Another official who got under police scrutiny is former “orange” premier for the Crimea Anatoly Matvienko. Minister for internal affaires Yuri Lutsenko ordered to provide him with information on Matvienko’s brushes with the law in the past. He presumably had lobbied the interests of a liquor producing company in Vinnitsa when he was the governor of the region. In 2002, Mr. Matvienko is said to have received funds for his election campaign from Mr. Brody, the head of the Aiva firm. Earlier, Matvienko had supposedly helped Mr. Brody to obtain illegal reimbursement for the value added tax.
Yuri Lutsenko’s department is also investigating pro-Yushchenko activist from Yalta Alexander Chabanov running for the Crimean Supreme Soviet. Мr. Chabanov is an old buddy of orange oligarch Chervonenko and is suspected to have links with Crimean criminal group Seilem. He came to the Crimea from Vladivostok (Russia) where he had been involved in a number of financial schemes, convicted and sentenced to six years.
This information has appeared on several Ukrainian Internet sites with reference to an unidentified source in the Ministry for the Internal Affaires of the Ukraine.


Sunday, March 12, 2006

MILOCEVIC DEATH SHOCKED CRIMEA


Crimeans are worried by the sudden death of former Yugoslav president Slobodan Milocevic in his jail cell. He is the eighth
detainee in The Hague to die under suspicious circumstances. In an interview to the Regnum.ru agency leader of the youth organization in Sevastopol “Proryv” Alexei Dobychin said: “The murder of Slobodan Milosevic by the Hague tribunal as well as the murder of sovereign nations of Yugoslavia and Iran by NATO have once again revealed a villain crime against humanity… There is no doubt that the Crimea is listed by NATO as a target of its terror.
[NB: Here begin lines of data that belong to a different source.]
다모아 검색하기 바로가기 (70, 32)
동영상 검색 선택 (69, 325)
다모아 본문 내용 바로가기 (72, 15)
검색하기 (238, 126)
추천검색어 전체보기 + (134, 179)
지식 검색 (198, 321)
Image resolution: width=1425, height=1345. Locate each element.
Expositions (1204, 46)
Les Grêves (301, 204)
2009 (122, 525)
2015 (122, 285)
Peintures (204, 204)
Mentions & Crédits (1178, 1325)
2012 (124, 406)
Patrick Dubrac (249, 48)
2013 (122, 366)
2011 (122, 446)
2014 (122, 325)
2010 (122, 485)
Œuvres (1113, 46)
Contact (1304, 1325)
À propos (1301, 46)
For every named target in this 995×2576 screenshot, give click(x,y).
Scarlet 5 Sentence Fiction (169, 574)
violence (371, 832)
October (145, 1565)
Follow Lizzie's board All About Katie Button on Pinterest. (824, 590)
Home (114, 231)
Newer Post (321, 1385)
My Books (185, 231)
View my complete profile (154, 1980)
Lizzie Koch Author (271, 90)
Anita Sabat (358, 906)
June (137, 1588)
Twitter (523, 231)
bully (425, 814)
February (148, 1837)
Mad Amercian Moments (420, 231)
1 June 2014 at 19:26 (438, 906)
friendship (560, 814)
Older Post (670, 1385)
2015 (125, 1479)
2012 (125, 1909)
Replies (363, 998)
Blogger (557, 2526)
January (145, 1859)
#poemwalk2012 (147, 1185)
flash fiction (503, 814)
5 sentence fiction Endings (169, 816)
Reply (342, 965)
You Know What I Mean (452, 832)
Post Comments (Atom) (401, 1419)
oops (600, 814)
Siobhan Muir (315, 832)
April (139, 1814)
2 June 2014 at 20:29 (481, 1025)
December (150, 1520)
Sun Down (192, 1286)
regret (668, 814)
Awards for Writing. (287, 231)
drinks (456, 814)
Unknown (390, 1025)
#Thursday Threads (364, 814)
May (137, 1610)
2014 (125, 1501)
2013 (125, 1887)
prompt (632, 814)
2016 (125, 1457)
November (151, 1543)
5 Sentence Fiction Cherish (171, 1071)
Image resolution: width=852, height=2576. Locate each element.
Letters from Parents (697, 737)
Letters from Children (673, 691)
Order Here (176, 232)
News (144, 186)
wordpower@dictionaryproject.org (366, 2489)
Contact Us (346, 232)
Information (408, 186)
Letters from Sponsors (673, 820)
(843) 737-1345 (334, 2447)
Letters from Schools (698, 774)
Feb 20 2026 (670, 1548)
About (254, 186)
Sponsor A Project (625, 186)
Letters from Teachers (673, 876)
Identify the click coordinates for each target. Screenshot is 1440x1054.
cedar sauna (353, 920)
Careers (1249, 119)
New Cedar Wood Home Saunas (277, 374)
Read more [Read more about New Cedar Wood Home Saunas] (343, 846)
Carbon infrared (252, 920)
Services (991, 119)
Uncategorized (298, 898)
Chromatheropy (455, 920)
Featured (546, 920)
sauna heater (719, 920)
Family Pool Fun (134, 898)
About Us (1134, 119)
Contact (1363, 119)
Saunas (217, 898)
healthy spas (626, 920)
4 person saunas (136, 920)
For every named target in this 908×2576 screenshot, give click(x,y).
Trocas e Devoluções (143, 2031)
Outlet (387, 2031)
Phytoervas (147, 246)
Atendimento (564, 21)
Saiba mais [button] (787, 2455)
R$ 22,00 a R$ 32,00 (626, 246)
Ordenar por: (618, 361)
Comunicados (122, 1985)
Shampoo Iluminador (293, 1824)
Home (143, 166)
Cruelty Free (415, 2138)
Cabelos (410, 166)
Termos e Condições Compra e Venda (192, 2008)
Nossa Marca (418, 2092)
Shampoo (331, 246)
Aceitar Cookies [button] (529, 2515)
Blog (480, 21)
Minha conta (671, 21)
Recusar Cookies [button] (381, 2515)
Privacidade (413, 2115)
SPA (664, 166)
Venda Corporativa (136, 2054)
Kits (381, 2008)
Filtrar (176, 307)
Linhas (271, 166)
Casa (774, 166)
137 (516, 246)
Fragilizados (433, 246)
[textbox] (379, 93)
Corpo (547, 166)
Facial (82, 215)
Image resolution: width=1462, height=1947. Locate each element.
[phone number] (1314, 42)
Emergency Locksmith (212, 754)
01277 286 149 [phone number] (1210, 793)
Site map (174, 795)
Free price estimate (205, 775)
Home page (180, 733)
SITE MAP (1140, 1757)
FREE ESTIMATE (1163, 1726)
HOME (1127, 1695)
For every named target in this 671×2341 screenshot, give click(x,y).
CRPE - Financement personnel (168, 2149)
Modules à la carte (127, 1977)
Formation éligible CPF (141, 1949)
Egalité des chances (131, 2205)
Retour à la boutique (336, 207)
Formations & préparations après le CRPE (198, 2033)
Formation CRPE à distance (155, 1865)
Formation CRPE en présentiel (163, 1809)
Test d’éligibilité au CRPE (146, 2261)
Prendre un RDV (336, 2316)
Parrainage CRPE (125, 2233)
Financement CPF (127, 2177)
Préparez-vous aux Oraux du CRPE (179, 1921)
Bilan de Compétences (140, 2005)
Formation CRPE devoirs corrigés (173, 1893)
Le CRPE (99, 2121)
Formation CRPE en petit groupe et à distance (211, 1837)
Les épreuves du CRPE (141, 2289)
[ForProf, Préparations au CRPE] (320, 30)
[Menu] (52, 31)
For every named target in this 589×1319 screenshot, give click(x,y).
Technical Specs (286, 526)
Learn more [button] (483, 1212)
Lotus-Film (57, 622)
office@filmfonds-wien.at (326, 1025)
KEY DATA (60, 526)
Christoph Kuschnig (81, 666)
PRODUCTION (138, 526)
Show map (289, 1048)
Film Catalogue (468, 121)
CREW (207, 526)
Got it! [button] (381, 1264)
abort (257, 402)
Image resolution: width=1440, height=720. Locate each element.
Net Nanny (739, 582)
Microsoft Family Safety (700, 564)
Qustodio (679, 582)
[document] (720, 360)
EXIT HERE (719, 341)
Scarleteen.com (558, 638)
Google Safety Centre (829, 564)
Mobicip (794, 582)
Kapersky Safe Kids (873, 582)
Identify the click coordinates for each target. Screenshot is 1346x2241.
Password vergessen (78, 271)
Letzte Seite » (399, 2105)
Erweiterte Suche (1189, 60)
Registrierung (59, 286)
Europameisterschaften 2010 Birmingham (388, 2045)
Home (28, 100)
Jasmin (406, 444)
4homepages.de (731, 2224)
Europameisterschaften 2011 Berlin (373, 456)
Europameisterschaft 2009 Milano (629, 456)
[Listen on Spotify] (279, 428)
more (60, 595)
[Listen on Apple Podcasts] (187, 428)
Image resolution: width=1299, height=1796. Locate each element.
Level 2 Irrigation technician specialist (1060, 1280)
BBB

Very soon, the world will see the land of the ancient Taurida turn into a realm of fire and death. Russian officials and politicians who support the idea to withdraw the Black Sea Navy from Sevastopol are abettors of NATO fascists and traitors to their own people”. Crimean political scientist Vladimir Djaralla said: “Milosevic was betrayed and sold out but the new rulers did not get money for their deed: the West had them on (some of them even paid with their lives for that). When standing trial at The Hague tribunal Milosevic let Serbs be proud of themselves again. He was sure of himself and did not allow the judges to turn him into an obedient puppet. He looked as a victim of injustice but did not behave like one. His death (in fact a murder) made him a posthumous hero. Serbs will be able to feel proud of their nation once again. At the same time the West found itself exposed as a bunch of fools”.